Today, European mollusc production mainly relies on spat collected from the wild. However, in some countries this practice can have negative environmental impacts. In other countries, in contrast, hatcheries have developed to the point that mollusc selective breeding programs are becoming a reality. Hatchery seed production is accordingly increasing but it does not yet fulfil consumer demand and is highly variable between countries and species.
'Here you can listen to an employee at the OSTREIRA hatchery, located in Grove, Spain, talking about the different facilities for each stage of larval rearing and indoor algal culture.'
Four molluscs were chosen for study, due to their economic importance in Europe and the different challenges they present:
- A species with “established” hatchery production :
- Pacific oyster, Crassostrea gigas, is the most important bivalve species produced in European hatcheries, notably since the development of triploids, and it is the species for which scientific knowledge is the most advanced among the four studied.
- A species with “emerging” hatchery production :
- King scallop, Pecten maximus, also known as great scallop, is hatchery-produced in France and Norway, although it still presents rearing difficulties.
- Blue mussels (Mytilus edulis and M. galloprovincialis) culture relies entirely on wild seed and there are increasing concerns about seed availability or fluctuating seed quality.
- European clam, Ruditapes decussatus is an emerging species, but there is little technological development for production requested by hatcheries (in contrast to the introduced Manila clam R. philippinarum).

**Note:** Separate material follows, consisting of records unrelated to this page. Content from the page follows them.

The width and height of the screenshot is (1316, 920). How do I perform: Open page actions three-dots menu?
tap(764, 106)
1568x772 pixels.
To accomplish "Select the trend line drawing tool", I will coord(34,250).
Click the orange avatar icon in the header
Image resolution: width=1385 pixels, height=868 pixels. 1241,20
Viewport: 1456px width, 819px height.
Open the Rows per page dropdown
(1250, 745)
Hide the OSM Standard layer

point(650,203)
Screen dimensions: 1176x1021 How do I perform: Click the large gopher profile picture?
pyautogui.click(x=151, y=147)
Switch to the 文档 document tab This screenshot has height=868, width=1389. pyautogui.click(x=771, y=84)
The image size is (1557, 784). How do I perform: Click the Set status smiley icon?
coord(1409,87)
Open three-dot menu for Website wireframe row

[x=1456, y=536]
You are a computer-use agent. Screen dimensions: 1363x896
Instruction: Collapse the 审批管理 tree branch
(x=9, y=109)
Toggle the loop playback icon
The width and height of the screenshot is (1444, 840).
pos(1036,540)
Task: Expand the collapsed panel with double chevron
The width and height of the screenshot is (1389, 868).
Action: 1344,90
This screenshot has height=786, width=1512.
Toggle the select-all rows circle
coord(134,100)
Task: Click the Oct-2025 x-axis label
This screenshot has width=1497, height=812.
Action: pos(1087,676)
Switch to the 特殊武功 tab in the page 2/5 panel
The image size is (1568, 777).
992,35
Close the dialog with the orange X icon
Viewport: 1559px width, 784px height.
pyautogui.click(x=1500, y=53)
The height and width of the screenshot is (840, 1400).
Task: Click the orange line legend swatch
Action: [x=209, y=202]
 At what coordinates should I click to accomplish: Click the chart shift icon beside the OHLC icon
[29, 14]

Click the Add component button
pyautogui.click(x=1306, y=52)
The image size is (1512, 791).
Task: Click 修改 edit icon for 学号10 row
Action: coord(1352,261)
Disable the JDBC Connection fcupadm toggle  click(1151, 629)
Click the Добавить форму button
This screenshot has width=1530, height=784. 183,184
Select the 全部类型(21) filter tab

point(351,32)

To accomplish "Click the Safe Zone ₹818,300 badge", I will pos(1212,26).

The first objective is to reduce dependence on wild seed that is subject to high year-to-year fluctuations and so maintain production to meet market needs. In REPROSEED, the RTDs and SMEs of the consortium are working together to improve methodologies that will ensure reliable production of quality seed for each species. They are firstly focusing on the various limiting factors at different stages of the bivalve life cycle, but also addressing the weakening effects caused by external threats, maintenance of sufficient food and effects of biotic (micro-algal diet, bacterial communities, etc.) and abiotic (temperature, salinity, etc.) factors on developmental processes and gamete quality.
Moreover, REPROSEED is working on ways to reduce production costs, concentrating on an automated micro-algae culture system requiring lower maintenance and a recirculating system that will maintain optimal environmental conditions.
Fields of study
The present project will also have an impact on two other fields of study:
- At the scientific level, it will provide new insight into several biological processes
- On an applied level, it will provide new technologies: nutritionally adapted feed solutions, manipulation of the microbial flora and low-cost algal production that will enhance and secure larval and post-larval production in commercial hatcheries
The project not only uses pure and applied approaches to examine biological processes and provide innovative technology, but also aims to apply knowledge from bivalve species with established hatchery production to emerging species with common needs. Such ‘generic’ methods could yield benefits immediately or in the longer term. As these different species also have different biological characteristics (e.g. some species can be strip-spawned, others not; some remain motile after metamorphosis, other not), a comparative approach of will directly contribute to a better understanding of the physiological basis of these traits at both cellular and molecular levels.